VISUALIZING THE MACROMOLECULAR ORGANIZATION OF THYLACOID MEMBRANES USING CRYO-ET

使用 Cryo-ET 可视化类囊膜的大分子组织

• 批准号: 7354994
• 负责人: DANIELA NICASTRO
• 金额: $ 1.87万
• 依托单位: UNIVERSITY OF COLORADO
• 依托单位国家: 美国
• 财政年份: 2006
• 资助国家: 美国
• 起止时间: 2006-09-26 至 2007-07-31
• 项目状态: 已结题
• 来源: https://reporter.nih.gov/project-details/7354994
• 关键词: freeze etching; proteins

This subproject is one of many research subprojects utilizing the resources provided by a Center grant funded by NIH/NCRR. The subproject and investigator (PI) may have received primary funding from another NIH source, and thus could be represented in other CRISP entries. The institution listed is for the Center, which is not necessarily the institution for the investigator. The photosynthetic membranes of chloroplasts, known as the thylakoids, are in some ways an ideal model system for studying many fundamental properties of biological membranes. These ways include their ease of isolation and purification, the fact that one can monitor general functional activities and the state of specific protein complexes in vivo, the availability of crystal structures of all major protein complexes within the thylakoids, and the availability of hundreds of mutants with altered thylakoid membrane proteins, lipids, developmental patterns and structure. The best resolution of protein complexes within the thylakoid membrane has thus far been achieved via freeze fracture, which has revealed the overall organization of the membrane. The objective of this project is to use frozen-hydrated specimens, combined with electron microscope tomography (ET), to investigate the macromolecular organization of the photosynthetic machinery within the thylakoid membranes in greater detail. With this methodology we not only have a chance to compare the macromolecular organization to the freeze fracture studies, but also to push the resolution to higher levels and investigate how the macromolecules interact with each other.
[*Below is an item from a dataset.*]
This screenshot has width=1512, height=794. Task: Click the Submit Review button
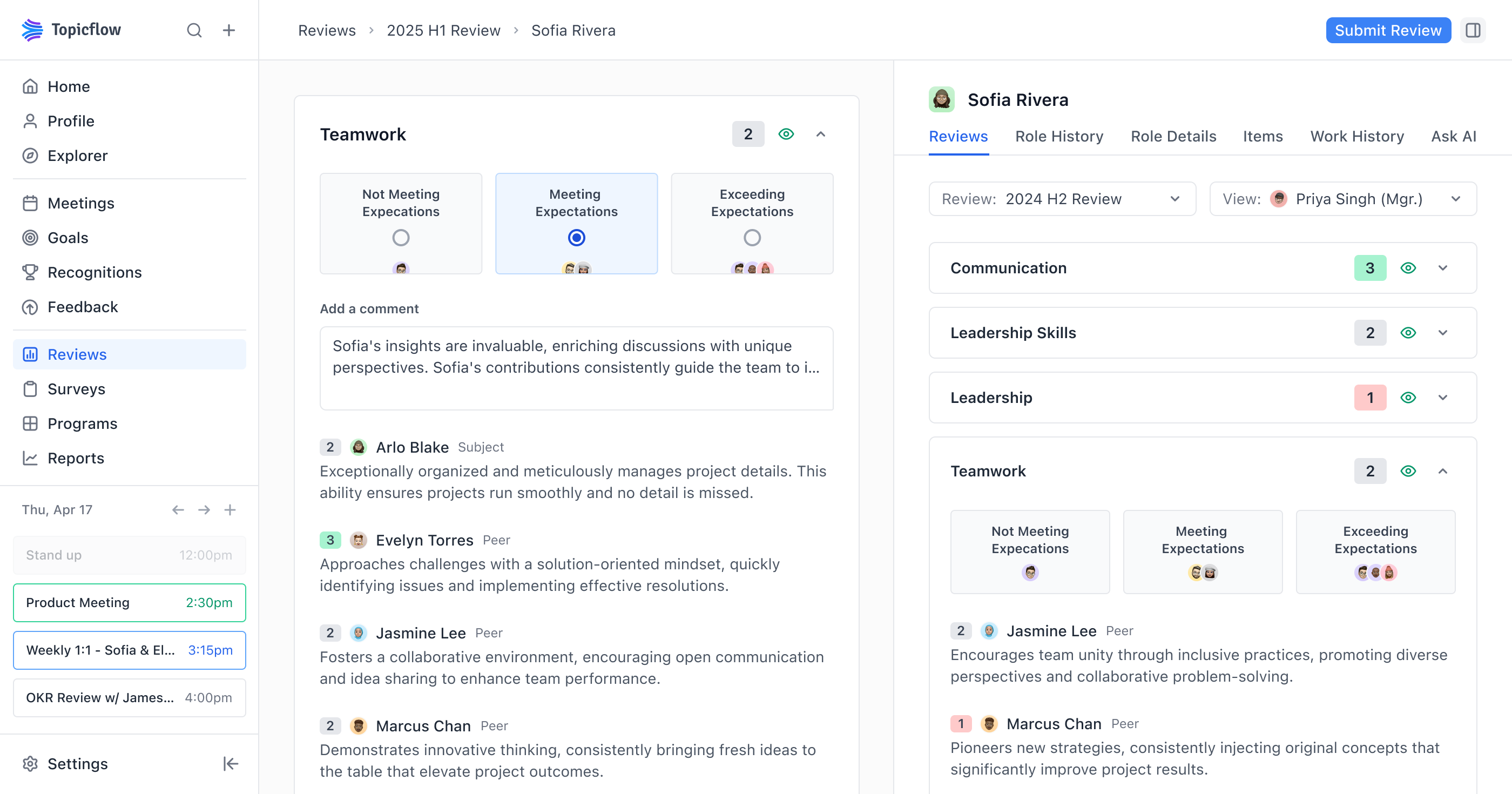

This goal can be pursued both by looking at neighbors within and between thylakoid membranes, and by seeing how the crystal structures of these complexes or their components fit into the structural map of the thylakoid membrane developed with cryo-ET. We have obtained several single-axis tilt series of different preparations, including intact isolated and then cryo-sectioned spinach chloroplasts, isolated and plunge-frozen thylakoid membranes, and sections of intact Chlamydomonas cells. Preliminary results have enabled us to visualize the organization of the thylakoid stacks and the ATP synthase particles on the surface of the stroma thylakoids. We also found paracrystalline arrangements of not-yet-identified macromolecular complexes that resemble ordered complexes seen in freeze fracture images.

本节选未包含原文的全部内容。